Der 1. FC Köln ist für viele seiner Fans zu einem Sporthaus und Identitätsstifter geworden. Beim FC wird gejubelt und geflucht, gefeiert und gestritten, gesungen und getrunken. FC ist offiziell ein Karnevalsverein und gehört zum Alltag in der Domstadt.

Sein Maskottchen, die Ziege Billy Hennessy, ist so allgegenwärtig wie die beiden Türme der Kathedrale. Auch in der Nebensaison sind an vielen Häusern und Autos rot-weiße FC-Fahnen und -Aufkleber zu finden. Mit mehr als 120.000 Mitgliedern ist „Efze“ der größte Sportverein der Stadt und der sechstgrößte in Deutschland.

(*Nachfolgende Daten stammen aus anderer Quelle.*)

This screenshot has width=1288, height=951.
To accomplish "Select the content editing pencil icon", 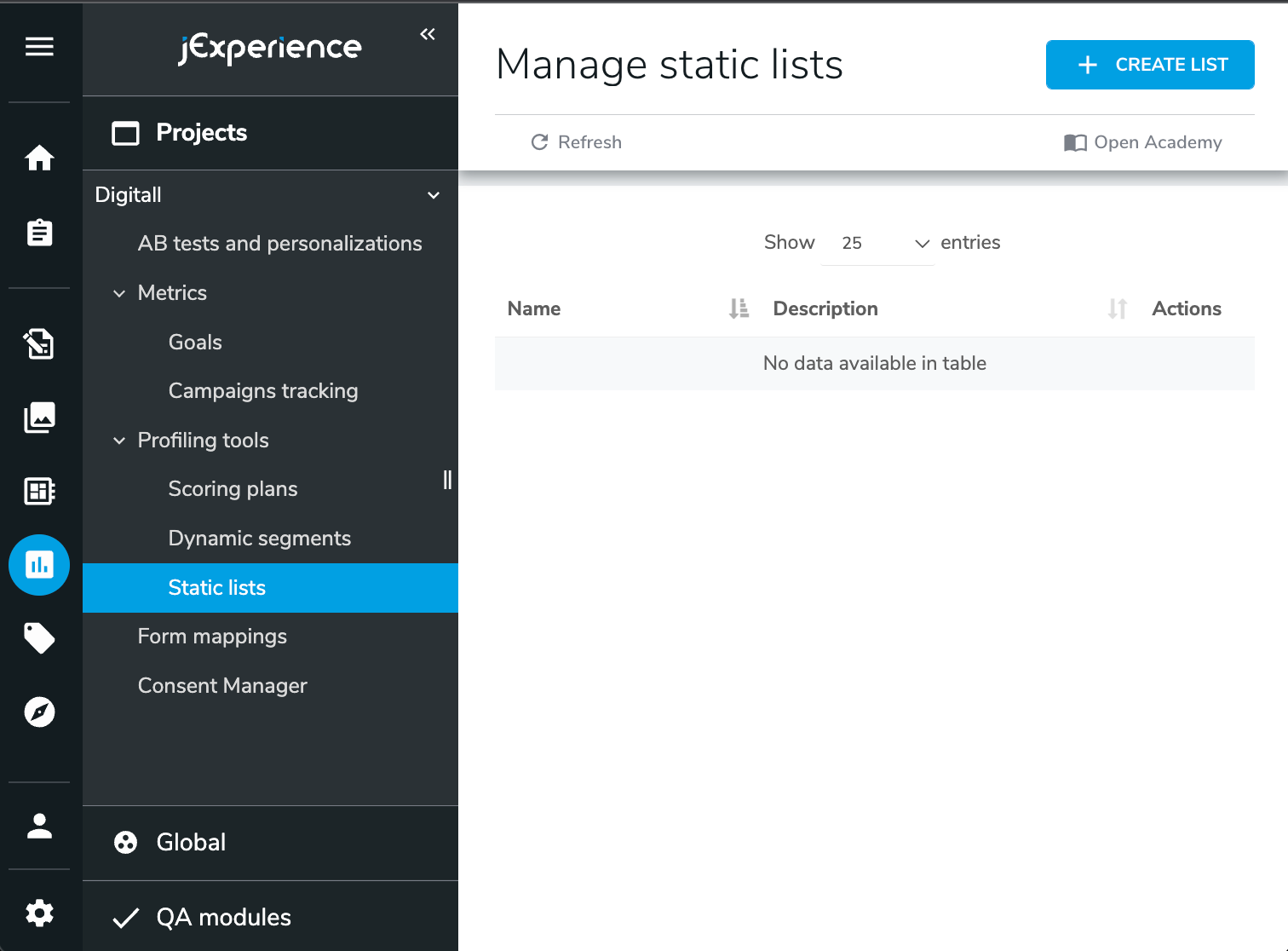I will [39, 344].
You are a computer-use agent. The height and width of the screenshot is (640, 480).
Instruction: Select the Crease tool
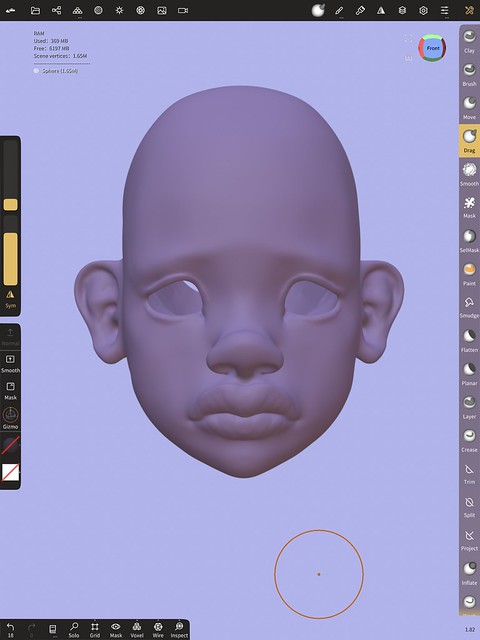click(469, 440)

1948 nahm FC die Arbeit auf
In seiner ersten Saison

Im kommenden Jahr kann der Erstligist auf sein 75-jähriges Bestehen zurückblicken. FC ist aus zwei Kölner Fußballvereinen hervorgegangen. Während in der Spielvereinigung Sülz 07 noch heftig diskutiert wurde, war im Kölner Ballspiel-Club 01 sofort Begeisterung für die geplante Fusion zu spüren. Am 13. Februar 1948 treffen sich die Vorstandsmitglieder beider Vereine, um den 1. Fußball-Club Köln 01/07 eV zu gründen.

Schon der Name spiegelt den hohen Anspruch des Verbandes bei seiner Gründung wider – erster Präsident Franz Kremer wollte nichts weniger, als von Anfang an ganz große Titel nach Köln zu holen. Doch zunächst gibt es die Anfangsprobleme. Renania Worcester hat den geplanten Aufstieg in die Oberliga West gestört. Die Kölner, die nur zwei Tage nach Gründung des Rheinlandbundes an den Start gingen, müssen sich noch gedulden.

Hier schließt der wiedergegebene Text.